Work instructions. Render every line of the listing below as a Markdown table with the columns "No." and "Text", numbering the rows and omitting any blank lines. Do not include the pictures in the table.
________________________________________
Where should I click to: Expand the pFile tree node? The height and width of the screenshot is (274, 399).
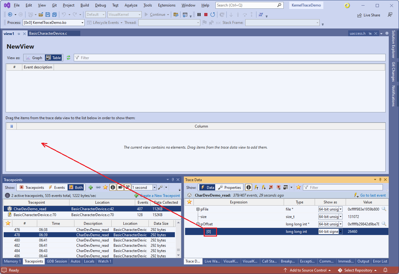pos(198,209)
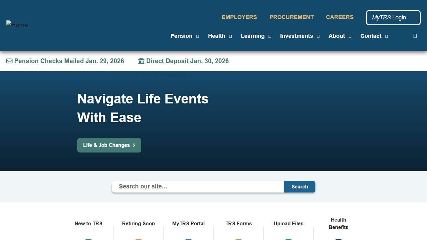
Task: Expand the Pension menu arrow
Action: click(198, 36)
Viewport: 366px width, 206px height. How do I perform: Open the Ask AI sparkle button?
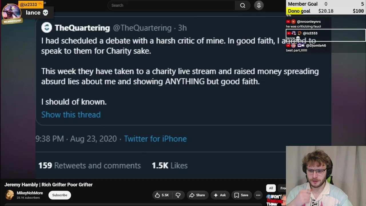pos(220,195)
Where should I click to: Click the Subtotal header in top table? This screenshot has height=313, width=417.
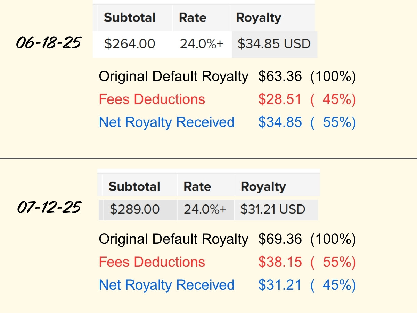(x=130, y=18)
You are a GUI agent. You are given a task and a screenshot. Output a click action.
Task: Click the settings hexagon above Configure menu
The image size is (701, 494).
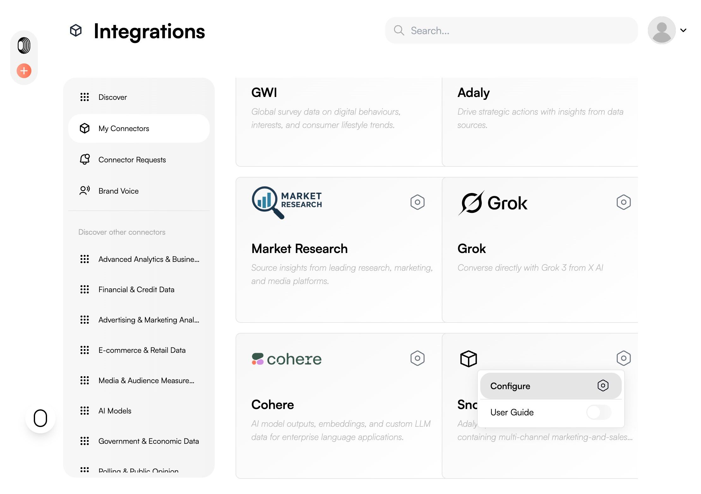point(623,358)
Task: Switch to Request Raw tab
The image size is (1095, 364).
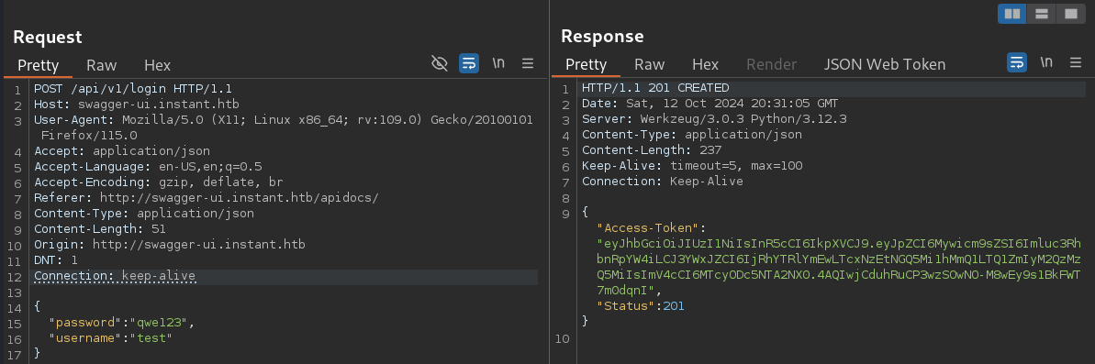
________________________________________
Exercise solution.
| No. | Text |
|---|---|
| 1 | Where should I click to: Expand the pFile tree node? The height and width of the screenshot is (274, 399). |
| 2 | pos(198,209) |
| 3 | Task: Expand the Pension menu arrow |
| 4 | Action: click(198, 36) |
| 5 | Viewport: 366px width, 206px height. How do I perform: Open the Ask AI sparkle button? |
| 6 | pos(220,195) |
| 7 | Where should I click to: Click the Subtotal header in top table? This screenshot has height=313, width=417. |
| 8 | (x=130, y=18) |
| 9 | You are a GUI agent. You are given a task and a screenshot. Output a click action. |
| 10 | Task: Click the settings hexagon above Configure menu |
| 11 | The image size is (701, 494). |
| 12 | point(623,358) |
| 13 | Task: Switch to Request Raw tab |
| 14 | The image size is (1095, 364). |